▶ **Your tasks**:
1. In the interview transcript, what kind of skills does Alice Tinsley Cole say she had?
2. Decide whether each statement agrees with the interview transcript, answering yes or no and quoting the deciding words: (a) Alice Tinsley Cole wanted to teach. (b) Mary Tobin says career thinking was less common among women then than it is now. (c) Alice Tinsley Cole expected to become a nurse.
3. Reproduce the interview transcript verbatim, everything from "Mary Tobin: Uh huh. Uh, do" down to "for at all.".

::: Supplied text :::

Alice Tinsley Cole: And uh, so I don't know.

Mary Tobin: Uh huh. Uh, do you associate any one person with making you think what you, about what you would be doing in the future? Uh, it's true that career thinking was not nearly as commonplace with women then as it is now, but –

Alice Tinsley Cole: No, because it, well, no, it wasn't accounted for at all.

Mary Tobin: Uh huh.

Alice Tinsley Cole: I wasn't gonna be a teacher.

Mary Tobin: Uh huh.

Alice Tinsley Cole: I knew I didn't wanna teach.

Mary Tobin: Okay.

Alice Tinsley Cole: I wasn't gonna be, I would probably, I would, I had secretarial skills. I figured I'd probably have to be a secretary in some way, shape or form. I certainly wasn't gonna be a nurse.

Mary Tobin: Mm hmm.

::: Dataset section :::

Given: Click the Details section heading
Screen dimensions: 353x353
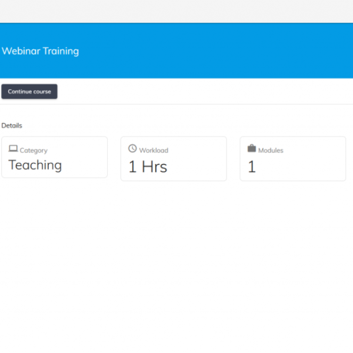Looking at the screenshot, I should pos(12,125).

:::

▶ **Complete answers**:
1. Secretarial skills.

2.
(a) No: "I knew I didn't wanna teach."
(b) Yes: "career thinking was not nearly as commonplace with women then as it is now"
(c) No: "I certainly wasn't gonna be a nurse."

3.
Mary Tobin: Uh huh. Uh, do you associate any one person with making you think what you, about what you would be doing in the future? Uh, it's true that career thinking was not nearly as commonplace with women then as it is now, but –

Alice Tinsley Cole: No, because it, well, no, it wasn't accounted for at all.